Shotgun Programming
This entry comes from a guest blogger who wishes to remain anonymous for now. As he wrote to me
I’d blog about this but some parties to whom this is directed might end up reading it and get offended. So prepare for a rant. :-)
The image is so vivid that I had to post this on his behalf. Enjoy.
The most dreadful style of programming is shotgun programming. Perhaps you’ve heard of cowboy coding. This is its ugliest, rudest form. A cowboy at least uses a pistol, a weapon which in the right hands can be wickedly accurate and effective. But the shotgun-totin’ programmer makes for a completely different game. It’s a wild, drunken attack at the keyboard, launching random code at the compiler and seeing what sticks. It ignores all logged messages and compiler warnings. Documentation is never consulted. Who actually reads that stuff anyway? Thinking before shooting is not just discouraged, it’s never considered. Who needs to think when you’ve got a bloody shotgun!
The way a shotgunner approaches programming is to blindly start shooting first and then ask questions later. And when something does work, well, don’t sit around worryin’ about why, just start doin’ it again! Do it again and again and again. It worked once (somehow) so it must work again, right? To take the time to understand why or how something works is a waste of time. I suppose it’s a sort of evolutionary approach to programming, where intelligence and design have no place.

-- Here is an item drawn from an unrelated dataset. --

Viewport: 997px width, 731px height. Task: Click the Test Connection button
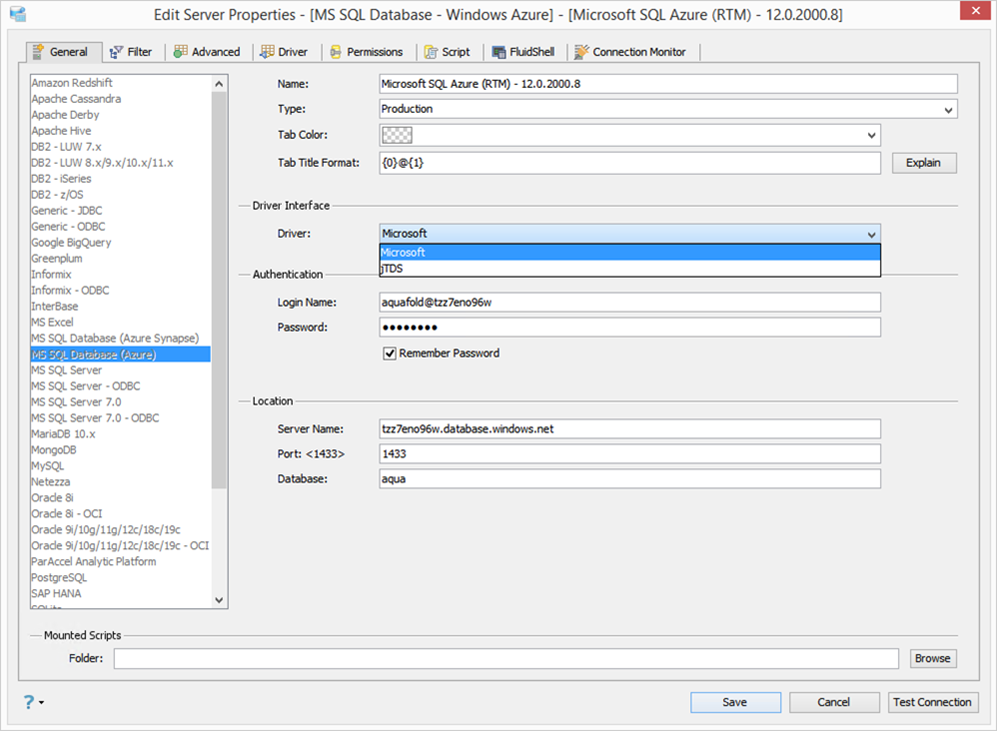click(932, 702)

And when I say blindly, I mean the “blind-folded swinging at the pinata” style. It starts with wild swings in any direction. Who knows what the right direction might be? That’s impossible! Computers are magic black boxes (of the devil, I might add). As soon as something connects, whether or not it happens to actually be the piñata, you beat the hell out of it. Of course, you never take the blindfold off to see what you’re doing, so you end up with a bloody pulp of code.
What am I talking about specifically? I’m talking about spending hours randomly debugging a problem when looking at the actual runtime error message would lead you directly to the bug within minutes. I’m talking about never, ever, looking at the documentation. I’m talking about cut and paste-ing the wrong code, sometimes entirely different applications, that’s right, cut and paste as a whole, and then strangling it into submission. I’m talking about learning one compilable trick and then using it for every solution. Or it’s the other extreme of the engineer who thinks good code is measured by the absolute number of design patterns and acronyms one can cram into an executable. It’s randomly adding methods to whatever class happens to be within reach at the moment with no thought of encapsulation or separation of concerns. I’m talking about fundamentally not caring about what it is you end up with and what depths you sink to along the way.
Of course, shotguns are so 1999. With today’s modern code generating IDE’s we allow former shotgunners to lay down their punitive arms and take up carpet bombing their code instead. And that tragedy is another rant all to itself.
Epilogue
Now it’s almost the end of 2015, and what this guest blogger wrote nine years ago sounds a lot like a human running a genetic algorithm for writing code. This seems risky and invites failure. Even if it gave birth to code that worked, it would almost never give birth to a sustainable design, for even a small problem. Given enough cowboys and enough keyboards, perhaps…. It seems like a bad investment to me.